In 1755, when Maria was just shy of 21, Lisbon was left in smoldering ruins after being hit by so many disasters in day even Hollywood producers would call it over the top. A massive earthquake hit at 9:30 in the morning on All Saint’s Day, while the churches were packed for mass. Almost every church in the city collapsed. Thousands of survivors rushed to open squares around the port, only to be swept away by the tsunami triggered by the quake. Fires then broke out and raged for five days destroying whatever parts of the city were left.

Estimates put the death toll between 30,000 and 60,000. Three quarters of Lisbon was destroyed. The royal family was away from the city that day, and likely escaped being crushed when the Ribeira Palace collapsed. The people of Lisbon were devastated, and the tragedy would stay with Maria her whole life.

While the devastating effects of an earthquake on a devout city on a holy day caused much of Europe to start seeing earthquakes as randomly, occurring natural phenomenon and not heavenly ordained, the Portuguese, including Maria, doubled down on their religious devotion. Her Majesty was particularly devout, bordering on fanatical. She kissed the names of God, Mary, and all the saints and angels in any book she opened. She attended mass every morning and prayers every night. Maria filled her room with crucifixes and dolls of saints. (In my imagination, her room is decidedly creepy.)
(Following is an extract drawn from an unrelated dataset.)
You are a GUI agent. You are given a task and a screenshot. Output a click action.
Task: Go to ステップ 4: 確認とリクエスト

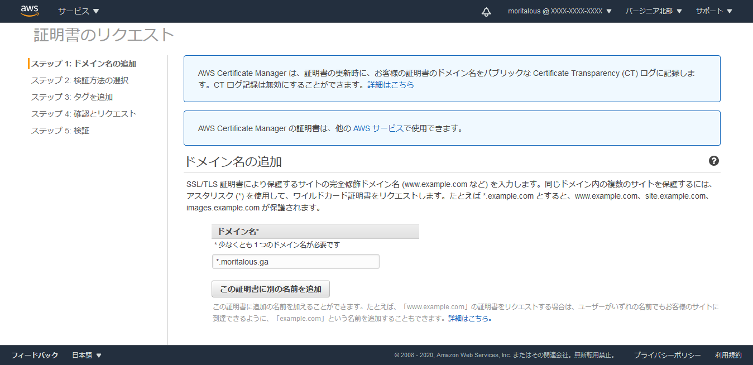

As Queen she took a much more hands on approach to governing compared to her father who had taken the “everyone listen to my advisor because I’m going hunting” approach. She rolled back a lot of her father’s more extreme measures such as mass incarceration of political opponents. She’s remembered as a good ruler in Portugal and Brazil. By all accounts Maria was kind and affectionate with her family.

But she showed signs of mental health problems as early as her teen years when records mention “bouts of melancholy and nervous agitation”. She’d been treated for episodes of delirium even before her husband died in 1786, but two years later when her eldest son, only daughter, a grandson, and her confessor of more than 30 years all died within three months, she descended inconsolable grief and never recovered.

Her maternal grandfather and uncle had fallen into madness at the end of their lives, suffering from violent mood swings and hallucinations. It’s heartbreaking to imagine, but Maria probably knew her fate during her last years of lucidity. She began ranting that she was damned and that the devil was inside her. On the assumption she was already marked for hell, her conversation became rather “unchaste” and not at all queenly. Visitors who stayed near her apartments heard “the most agonising shrieks…[that] inflicted on me a sensation of horror such as I had never felt before.” She would swing from violently punching and slapping her servants to nearly catatonic.

By 1792, she was deemed insane and control of the government was given to her only surviving son, João.

When the Portuguese court fled Napoleon to Brazil, Maria thought she was being kidnapped and had to be carried aboard the ship by the fleet commander. She spent much of the three month voyage screaming. It sounds horrible for everyone involved.

There’s no consensus on what afflicted Maria during her last two decades. Some historians have suggested she suffered from porphyria, but contemporary research suggests severe bipolar disease. What is certain is that Maria’s death in Rio de Janeiro in 1816 finally brought the queen much deserved peace after more than two decades of torment.